What you will do - Please retype the material below without any changes, from the line containing "The image size is (1494, 812)." down to the line containing "Click the help", including both of those lines.

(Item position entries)
_ _ _ _ _

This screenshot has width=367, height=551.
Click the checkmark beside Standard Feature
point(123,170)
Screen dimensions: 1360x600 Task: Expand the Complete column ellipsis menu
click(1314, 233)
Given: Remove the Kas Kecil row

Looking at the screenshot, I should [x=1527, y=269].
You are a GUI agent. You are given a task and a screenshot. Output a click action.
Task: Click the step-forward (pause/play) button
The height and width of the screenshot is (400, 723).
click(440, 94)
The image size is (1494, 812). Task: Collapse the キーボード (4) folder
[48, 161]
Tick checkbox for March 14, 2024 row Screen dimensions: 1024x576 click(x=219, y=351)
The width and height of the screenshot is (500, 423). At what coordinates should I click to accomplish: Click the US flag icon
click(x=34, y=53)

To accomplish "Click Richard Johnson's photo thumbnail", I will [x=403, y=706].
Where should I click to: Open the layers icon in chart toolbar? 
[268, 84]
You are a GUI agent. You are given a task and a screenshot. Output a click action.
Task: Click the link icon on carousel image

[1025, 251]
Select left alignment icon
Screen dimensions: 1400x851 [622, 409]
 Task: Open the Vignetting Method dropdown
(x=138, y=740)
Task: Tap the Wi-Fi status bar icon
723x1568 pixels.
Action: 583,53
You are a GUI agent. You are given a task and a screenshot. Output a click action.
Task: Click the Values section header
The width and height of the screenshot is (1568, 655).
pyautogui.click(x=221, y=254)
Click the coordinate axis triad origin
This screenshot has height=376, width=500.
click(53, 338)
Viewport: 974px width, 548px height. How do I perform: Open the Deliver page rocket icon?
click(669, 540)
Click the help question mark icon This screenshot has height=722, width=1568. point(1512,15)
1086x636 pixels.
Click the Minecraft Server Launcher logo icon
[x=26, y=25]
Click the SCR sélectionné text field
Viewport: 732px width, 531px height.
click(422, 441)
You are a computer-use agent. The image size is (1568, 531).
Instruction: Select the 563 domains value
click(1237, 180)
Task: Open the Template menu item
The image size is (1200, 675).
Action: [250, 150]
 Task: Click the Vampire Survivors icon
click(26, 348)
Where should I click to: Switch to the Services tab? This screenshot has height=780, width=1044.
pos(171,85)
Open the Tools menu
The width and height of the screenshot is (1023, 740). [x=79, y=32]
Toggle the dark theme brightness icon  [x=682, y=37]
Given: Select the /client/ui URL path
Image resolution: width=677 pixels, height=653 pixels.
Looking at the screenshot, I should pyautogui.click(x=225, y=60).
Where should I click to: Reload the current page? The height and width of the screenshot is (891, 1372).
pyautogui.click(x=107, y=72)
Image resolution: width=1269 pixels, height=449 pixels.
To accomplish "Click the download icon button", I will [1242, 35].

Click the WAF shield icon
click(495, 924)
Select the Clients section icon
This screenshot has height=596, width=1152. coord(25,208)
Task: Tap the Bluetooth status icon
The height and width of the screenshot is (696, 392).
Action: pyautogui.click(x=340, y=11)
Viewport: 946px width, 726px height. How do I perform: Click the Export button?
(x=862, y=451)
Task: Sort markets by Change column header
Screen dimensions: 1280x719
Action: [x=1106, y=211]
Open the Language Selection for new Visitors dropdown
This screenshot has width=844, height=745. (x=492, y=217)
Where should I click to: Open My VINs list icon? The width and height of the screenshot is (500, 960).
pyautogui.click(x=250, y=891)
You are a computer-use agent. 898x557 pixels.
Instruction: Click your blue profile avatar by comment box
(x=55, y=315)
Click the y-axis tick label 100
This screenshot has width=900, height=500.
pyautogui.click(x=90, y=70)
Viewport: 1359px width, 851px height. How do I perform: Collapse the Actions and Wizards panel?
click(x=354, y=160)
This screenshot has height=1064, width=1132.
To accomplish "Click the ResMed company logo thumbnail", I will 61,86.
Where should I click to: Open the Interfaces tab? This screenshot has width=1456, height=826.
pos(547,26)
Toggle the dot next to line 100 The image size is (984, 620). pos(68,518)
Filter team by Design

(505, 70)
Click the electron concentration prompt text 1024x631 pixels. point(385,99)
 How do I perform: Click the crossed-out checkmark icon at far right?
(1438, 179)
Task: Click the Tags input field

_ _ _ _ _

Result for this exercise -
The image size is (1494, 812). Task: Collapse the キーボード (4) folder
[48, 161]
Tick checkbox for March 14, 2024 row Screen dimensions: 1024x576 click(x=219, y=351)
The width and height of the screenshot is (500, 423). At what coordinates should I click to accomplish: Click the US flag icon
click(x=34, y=53)

To accomplish "Click Richard Johnson's photo thumbnail", I will [x=403, y=706].
Where should I click to: Open the layers icon in chart toolbar? 
[268, 84]
You are a GUI agent. You are given a task and a screenshot. Output a click action.
Task: Click the link icon on carousel image

[1025, 251]
Select left alignment icon
Screen dimensions: 1400x851 [622, 409]
 Task: Open the Vignetting Method dropdown
(x=138, y=740)
Task: Tap the Wi-Fi status bar icon
723x1568 pixels.
Action: 583,53
You are a GUI agent. You are given a task and a screenshot. Output a click action.
Task: Click the Values section header
The width and height of the screenshot is (1568, 655).
pyautogui.click(x=221, y=254)
Click the coordinate axis triad origin
This screenshot has height=376, width=500.
click(53, 338)
Viewport: 974px width, 548px height. How do I perform: Open the Deliver page rocket icon?
click(669, 540)
Click the help question mark icon This screenshot has height=722, width=1568. point(1512,15)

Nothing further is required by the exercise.